DOCUMENT EXTRACT ::

Gary Busey

By Tracey March

A savvy restaurant owner always keeps a table available for VIP walk-ins or, better yet, a TV, film or sports star. A celebrity shout out on Twitter or pin on Pinterest is a windfall for business. But when it comes to your rental, the famous can present as big a headache as regular folk.

Below are a few lessons landlords can learn from several tenant and landlord disputes among the somewhat rich and kind of famous.

Gary Busey
Busey was evicted from his Malibu home in 2008 for failing to pay $50,000 in rent. He claimed he left his rental, rather than being thrown out, because his landlord failed to take care of needed repairs, including fixing air vents, eliminating mold and asbestos, and repairing broken light fixtures. While the accusations were never fully resolved, Busey filed for bankruptcy in 2012, listing debts in excess of $500,000.

Landlord Lesson: Every property manager has to deal with what’s known as “nuisance repairs.” For example, a tenant claims a light fixture or appliance is broken. A handyman is dispatched only to discover the light bulb is burned out or the appliance is unplugged. Even if you’ve been burned like this, landlords must always give tenants every opportunity to report needed repairs and respond quickly if the request is reasonable. In the case of a potential mold infestation, or conditions that threaten tenant health, get a professional inspection. Failure to take action could place you as the landlord at financial risk.

MATERIAL TO PROCESS ::

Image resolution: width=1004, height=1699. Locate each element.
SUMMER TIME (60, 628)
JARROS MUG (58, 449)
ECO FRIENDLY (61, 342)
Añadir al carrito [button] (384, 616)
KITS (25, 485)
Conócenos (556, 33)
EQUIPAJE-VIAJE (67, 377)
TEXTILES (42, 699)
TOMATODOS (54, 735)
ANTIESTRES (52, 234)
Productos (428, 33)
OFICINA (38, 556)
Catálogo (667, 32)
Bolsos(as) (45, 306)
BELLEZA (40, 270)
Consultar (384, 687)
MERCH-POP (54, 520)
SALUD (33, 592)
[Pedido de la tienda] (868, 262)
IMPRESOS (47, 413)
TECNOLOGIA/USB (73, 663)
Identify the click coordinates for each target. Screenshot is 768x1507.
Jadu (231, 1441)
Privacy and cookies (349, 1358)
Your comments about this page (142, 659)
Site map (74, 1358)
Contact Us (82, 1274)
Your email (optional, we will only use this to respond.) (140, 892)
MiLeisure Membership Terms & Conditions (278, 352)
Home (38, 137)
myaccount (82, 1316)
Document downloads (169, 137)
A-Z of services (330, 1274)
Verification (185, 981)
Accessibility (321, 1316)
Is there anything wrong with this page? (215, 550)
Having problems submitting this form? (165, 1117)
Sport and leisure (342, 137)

SHORT EXERCISE A ::
Extract the passage of the article on celebrity tenant disputes between "By Tracey March" and "excess of $500,000.", inclusive.
SHORT EXERCISE B ::
Lay out the lines of the records between the line holding "Is there anything" and the end of the records, inclusive, as a Markdown table with the columns No. and Line, giving each line its row number and leaving out blank lines.

CORRECT ANSWER A ::
By Tracey March

A savvy restaurant owner always keeps a table available for VIP walk-ins or, better yet, a TV, film or sports star. A celebrity shout out on Twitter or pin on Pinterest is a windfall for business. But when it comes to your rental, the famous can present as big a headache as regular folk.

Below are a few lessons landlords can learn from several tenant and landlord disputes among the somewhat rich and kind of famous.

Gary Busey
Busey was evicted from his Malibu home in 2008 for failing to pay $50,000 in rent. He claimed he left his rental, rather than being thrown out, because his landlord failed to take care of needed repairs, including fixing air vents, eliminating mold and asbestos, and repairing broken light fixtures. While the accusations were never fully resolved, Busey filed for bankruptcy in 2012, listing debts in excess of $500,000.

CORRECT ANSWER B ::
| No. | Line |
|---|---|
| 1 | Is there anything wrong with this page? (215, 550) |
| 2 | Having problems submitting this form? (165, 1117) |
| 3 | Sport and leisure (342, 137) |